YOUR ASSIGNMENT: Once the line with "Image resolution: width=770" is reached, output it and every line after it, exactly, through the end of the records below. Pictures are skipped.

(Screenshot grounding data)

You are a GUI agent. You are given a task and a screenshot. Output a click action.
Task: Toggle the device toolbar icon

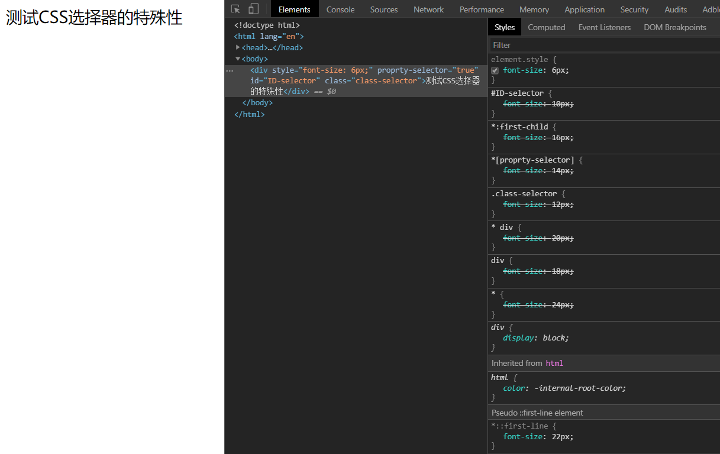click(253, 9)
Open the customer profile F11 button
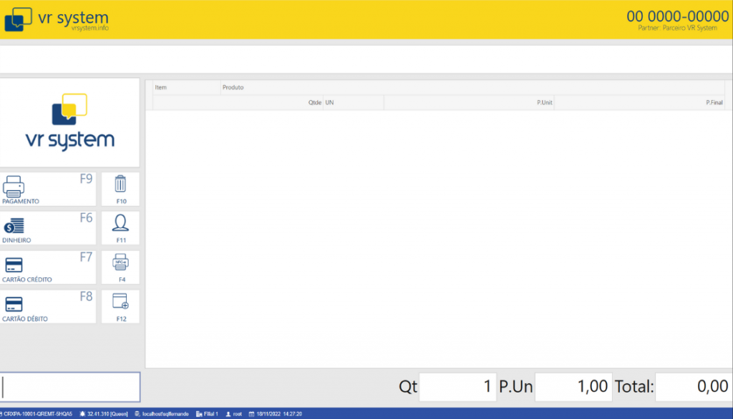 120,228
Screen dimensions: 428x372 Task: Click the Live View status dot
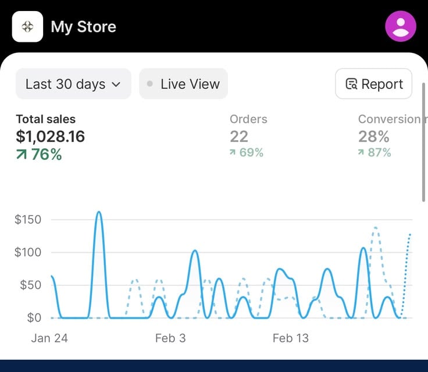(149, 84)
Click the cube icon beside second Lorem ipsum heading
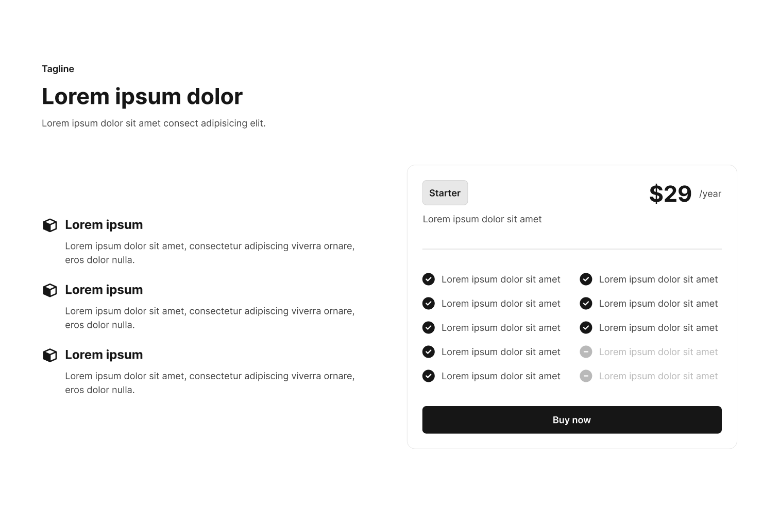 [x=50, y=290]
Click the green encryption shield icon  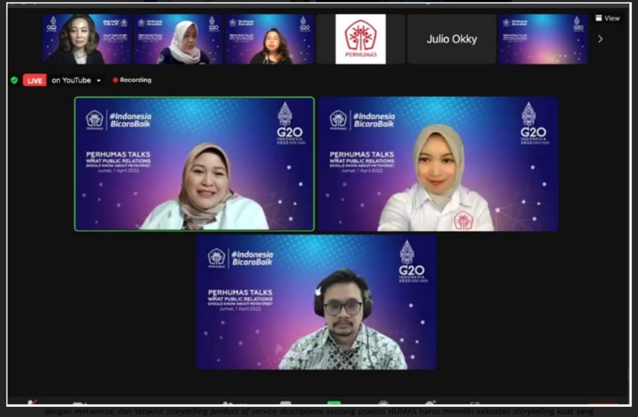tap(14, 80)
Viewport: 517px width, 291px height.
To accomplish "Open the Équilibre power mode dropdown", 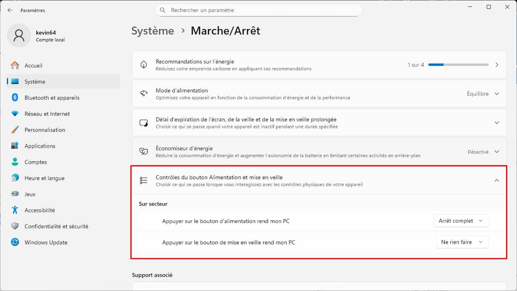I will (x=483, y=94).
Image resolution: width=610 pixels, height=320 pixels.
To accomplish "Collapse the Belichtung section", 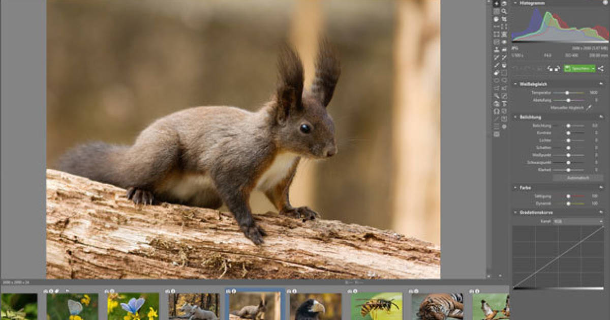I will [515, 116].
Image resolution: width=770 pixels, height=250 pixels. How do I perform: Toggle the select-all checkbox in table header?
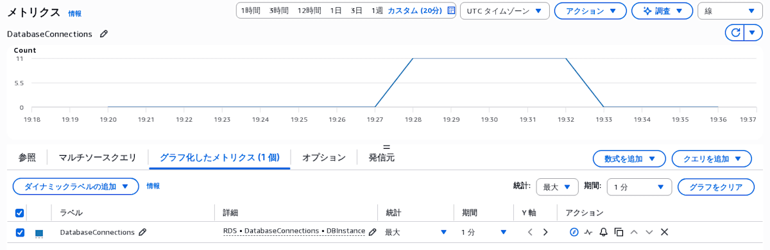coord(20,213)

ANSWER:
Image resolution: width=770 pixels, height=250 pixels. How do I perform: Toggle the select-all checkbox in table header?
coord(20,213)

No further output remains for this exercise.